Mark Klein has just posted a paper entitled
No Good Choices: LBJ and the Vietnam/Great Society Connection by Francis M. Bator which offers the first really rational explanation that I have seen for LBJ's sharp increase in the number of troops in country.
I was not a disinterested observer. My first Presidential vote ever was for LBJ, largely because what I knew of him was that he was an extremely bright and capable man who strongly favored Civil Rights and because Goldwater and the Republicans were (and remain today) absolutely wrong on Civil Rights.
I already belonged to the military. I transfered from the Army Reserves where I had late in 1964 just been promoted to Sp4 in an Artillery headquarters Battery to join advanced ROTC to become a Second Lieutenant, and it griped me that the Army would not let me draw both my Reserve Pay (about $42 a month) and also the $40 a month as a ROTC cadet at the same time. I had a stake in the pending troop increase, but did not know about it yet.
Politically I gave LBJ very high marks for the Civil Rights Bill and for Medicare. I didn't see the value of American troops in South Vietnam, though. Still, I did and still do have high respect for LBJ. The prevailing "wisdom" in the national news did not agree with me, but I knew people who knew him personally, and the news was wrong.

==*==

> _Task description_:
Write out the passage on LBJ and Vietnam word for word, starting at "Politically I gave" and ending at "news was wrong.".

Saved entries
==*==

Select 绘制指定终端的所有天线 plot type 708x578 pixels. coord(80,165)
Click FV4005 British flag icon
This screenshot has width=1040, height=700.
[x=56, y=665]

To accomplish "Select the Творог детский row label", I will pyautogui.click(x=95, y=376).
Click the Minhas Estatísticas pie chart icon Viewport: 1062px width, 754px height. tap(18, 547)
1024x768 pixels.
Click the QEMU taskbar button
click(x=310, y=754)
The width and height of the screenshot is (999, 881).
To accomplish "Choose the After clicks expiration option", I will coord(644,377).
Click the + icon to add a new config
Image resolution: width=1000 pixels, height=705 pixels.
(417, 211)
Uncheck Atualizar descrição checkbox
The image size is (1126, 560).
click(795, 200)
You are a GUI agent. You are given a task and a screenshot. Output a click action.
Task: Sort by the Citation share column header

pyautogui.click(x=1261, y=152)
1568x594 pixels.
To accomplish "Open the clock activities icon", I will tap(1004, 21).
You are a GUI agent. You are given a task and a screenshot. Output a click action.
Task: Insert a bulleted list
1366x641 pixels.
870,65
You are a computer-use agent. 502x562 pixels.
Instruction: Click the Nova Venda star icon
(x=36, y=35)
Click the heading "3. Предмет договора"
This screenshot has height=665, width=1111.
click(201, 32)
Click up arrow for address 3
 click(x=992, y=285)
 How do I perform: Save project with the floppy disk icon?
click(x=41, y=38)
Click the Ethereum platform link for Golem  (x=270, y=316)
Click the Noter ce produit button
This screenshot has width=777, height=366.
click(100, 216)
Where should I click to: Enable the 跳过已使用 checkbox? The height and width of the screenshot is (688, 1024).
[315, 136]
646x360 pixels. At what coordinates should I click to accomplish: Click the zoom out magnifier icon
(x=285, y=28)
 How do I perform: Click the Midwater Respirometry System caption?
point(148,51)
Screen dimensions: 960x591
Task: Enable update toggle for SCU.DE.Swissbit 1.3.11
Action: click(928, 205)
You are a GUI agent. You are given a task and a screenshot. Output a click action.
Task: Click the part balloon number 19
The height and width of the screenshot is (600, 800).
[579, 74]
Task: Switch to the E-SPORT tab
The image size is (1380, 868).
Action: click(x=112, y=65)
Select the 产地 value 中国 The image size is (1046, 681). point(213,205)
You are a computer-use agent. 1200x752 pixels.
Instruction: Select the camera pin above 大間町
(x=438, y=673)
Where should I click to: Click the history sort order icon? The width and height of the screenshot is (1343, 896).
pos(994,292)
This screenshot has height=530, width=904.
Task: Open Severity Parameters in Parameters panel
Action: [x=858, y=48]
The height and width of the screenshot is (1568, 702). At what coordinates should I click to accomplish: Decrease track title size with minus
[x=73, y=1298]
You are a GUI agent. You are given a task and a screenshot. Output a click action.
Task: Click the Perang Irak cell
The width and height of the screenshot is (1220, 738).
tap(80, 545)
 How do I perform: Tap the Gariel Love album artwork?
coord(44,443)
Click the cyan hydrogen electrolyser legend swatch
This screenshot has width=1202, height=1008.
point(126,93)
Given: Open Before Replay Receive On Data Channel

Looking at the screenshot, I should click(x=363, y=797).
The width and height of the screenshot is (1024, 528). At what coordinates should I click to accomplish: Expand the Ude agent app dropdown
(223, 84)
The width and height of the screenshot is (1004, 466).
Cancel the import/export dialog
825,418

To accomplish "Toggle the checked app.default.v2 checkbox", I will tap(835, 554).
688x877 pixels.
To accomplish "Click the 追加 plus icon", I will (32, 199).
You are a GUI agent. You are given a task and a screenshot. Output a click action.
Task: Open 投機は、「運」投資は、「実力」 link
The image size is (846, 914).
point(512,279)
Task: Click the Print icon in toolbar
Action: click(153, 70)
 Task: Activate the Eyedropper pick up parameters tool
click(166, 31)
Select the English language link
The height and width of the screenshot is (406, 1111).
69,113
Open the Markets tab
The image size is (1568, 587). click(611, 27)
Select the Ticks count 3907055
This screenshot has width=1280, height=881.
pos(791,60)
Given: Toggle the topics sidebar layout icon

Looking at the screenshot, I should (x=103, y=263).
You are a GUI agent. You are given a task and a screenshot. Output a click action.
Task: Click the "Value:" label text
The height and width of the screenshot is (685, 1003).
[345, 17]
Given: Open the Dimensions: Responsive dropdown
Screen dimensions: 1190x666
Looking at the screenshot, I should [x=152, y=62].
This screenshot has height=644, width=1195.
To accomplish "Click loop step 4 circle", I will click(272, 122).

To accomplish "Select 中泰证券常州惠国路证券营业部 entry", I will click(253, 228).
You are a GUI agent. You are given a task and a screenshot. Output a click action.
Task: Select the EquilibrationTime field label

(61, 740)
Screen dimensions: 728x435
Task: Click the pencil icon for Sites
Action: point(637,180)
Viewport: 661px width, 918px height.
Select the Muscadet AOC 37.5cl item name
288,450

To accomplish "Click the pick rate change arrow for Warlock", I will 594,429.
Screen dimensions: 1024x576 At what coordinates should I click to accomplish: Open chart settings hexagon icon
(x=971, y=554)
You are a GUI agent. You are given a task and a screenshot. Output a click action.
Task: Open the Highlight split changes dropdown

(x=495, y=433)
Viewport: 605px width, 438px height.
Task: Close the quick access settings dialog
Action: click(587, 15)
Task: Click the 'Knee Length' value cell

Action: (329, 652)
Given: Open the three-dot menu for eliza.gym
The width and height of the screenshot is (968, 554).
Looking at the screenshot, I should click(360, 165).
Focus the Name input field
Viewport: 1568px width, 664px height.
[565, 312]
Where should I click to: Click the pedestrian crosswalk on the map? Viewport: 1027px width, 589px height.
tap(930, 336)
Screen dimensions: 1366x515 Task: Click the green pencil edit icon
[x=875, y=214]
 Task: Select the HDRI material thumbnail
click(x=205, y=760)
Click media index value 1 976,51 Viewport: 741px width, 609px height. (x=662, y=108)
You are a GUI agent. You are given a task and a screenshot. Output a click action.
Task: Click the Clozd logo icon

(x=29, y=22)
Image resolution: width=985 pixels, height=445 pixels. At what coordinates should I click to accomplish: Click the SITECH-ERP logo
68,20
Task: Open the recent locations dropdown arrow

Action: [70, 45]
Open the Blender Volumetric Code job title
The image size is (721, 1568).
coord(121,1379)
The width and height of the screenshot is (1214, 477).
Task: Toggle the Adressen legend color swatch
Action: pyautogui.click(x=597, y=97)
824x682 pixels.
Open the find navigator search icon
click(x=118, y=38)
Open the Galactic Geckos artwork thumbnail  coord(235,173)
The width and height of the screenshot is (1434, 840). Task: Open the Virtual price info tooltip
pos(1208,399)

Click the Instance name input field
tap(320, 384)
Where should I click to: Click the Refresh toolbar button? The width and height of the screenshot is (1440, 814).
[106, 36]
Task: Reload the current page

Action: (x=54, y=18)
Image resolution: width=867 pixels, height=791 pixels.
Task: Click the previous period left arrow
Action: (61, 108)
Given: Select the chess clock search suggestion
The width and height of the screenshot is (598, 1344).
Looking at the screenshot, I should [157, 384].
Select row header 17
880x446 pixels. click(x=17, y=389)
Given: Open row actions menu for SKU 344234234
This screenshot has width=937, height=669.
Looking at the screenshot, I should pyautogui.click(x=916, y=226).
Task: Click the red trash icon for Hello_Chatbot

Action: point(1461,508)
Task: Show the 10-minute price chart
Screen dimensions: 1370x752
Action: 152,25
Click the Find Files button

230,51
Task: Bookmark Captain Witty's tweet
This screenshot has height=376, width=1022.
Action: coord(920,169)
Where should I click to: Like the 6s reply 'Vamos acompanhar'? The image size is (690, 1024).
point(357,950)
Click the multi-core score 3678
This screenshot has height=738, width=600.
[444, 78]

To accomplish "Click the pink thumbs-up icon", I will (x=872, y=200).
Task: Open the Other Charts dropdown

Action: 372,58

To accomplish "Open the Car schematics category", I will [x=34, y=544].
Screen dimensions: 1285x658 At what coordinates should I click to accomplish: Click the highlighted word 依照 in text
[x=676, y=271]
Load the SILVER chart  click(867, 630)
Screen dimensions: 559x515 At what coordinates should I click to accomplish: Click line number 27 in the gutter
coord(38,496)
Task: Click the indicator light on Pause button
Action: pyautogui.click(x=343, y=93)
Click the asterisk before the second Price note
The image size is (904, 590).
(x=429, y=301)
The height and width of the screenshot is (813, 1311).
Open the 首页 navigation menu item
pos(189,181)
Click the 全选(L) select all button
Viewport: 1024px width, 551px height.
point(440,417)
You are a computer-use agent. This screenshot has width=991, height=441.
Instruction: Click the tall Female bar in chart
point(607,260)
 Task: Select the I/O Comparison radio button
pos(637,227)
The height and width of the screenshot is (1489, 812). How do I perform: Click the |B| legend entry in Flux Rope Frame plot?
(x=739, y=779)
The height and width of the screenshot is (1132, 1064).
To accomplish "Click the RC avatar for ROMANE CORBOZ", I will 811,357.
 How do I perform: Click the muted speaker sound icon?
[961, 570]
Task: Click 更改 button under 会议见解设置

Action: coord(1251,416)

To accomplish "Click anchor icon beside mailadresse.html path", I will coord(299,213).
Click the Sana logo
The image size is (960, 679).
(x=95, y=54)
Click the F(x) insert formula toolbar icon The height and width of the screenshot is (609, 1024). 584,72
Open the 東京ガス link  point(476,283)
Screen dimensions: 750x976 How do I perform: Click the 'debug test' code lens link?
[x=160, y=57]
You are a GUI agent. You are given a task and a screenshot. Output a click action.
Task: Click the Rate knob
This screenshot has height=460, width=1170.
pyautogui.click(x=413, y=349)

==*==

> _Task response_:
Politically I gave LBJ very high marks for the Civil Rights Bill and for Medicare. I didn't see the value of American troops in South Vietnam, though. Still, I did and still do have high respect for LBJ. The prevailing "wisdom" in the national news did not agree with me, but I knew people who knew him personally, and the news was wrong.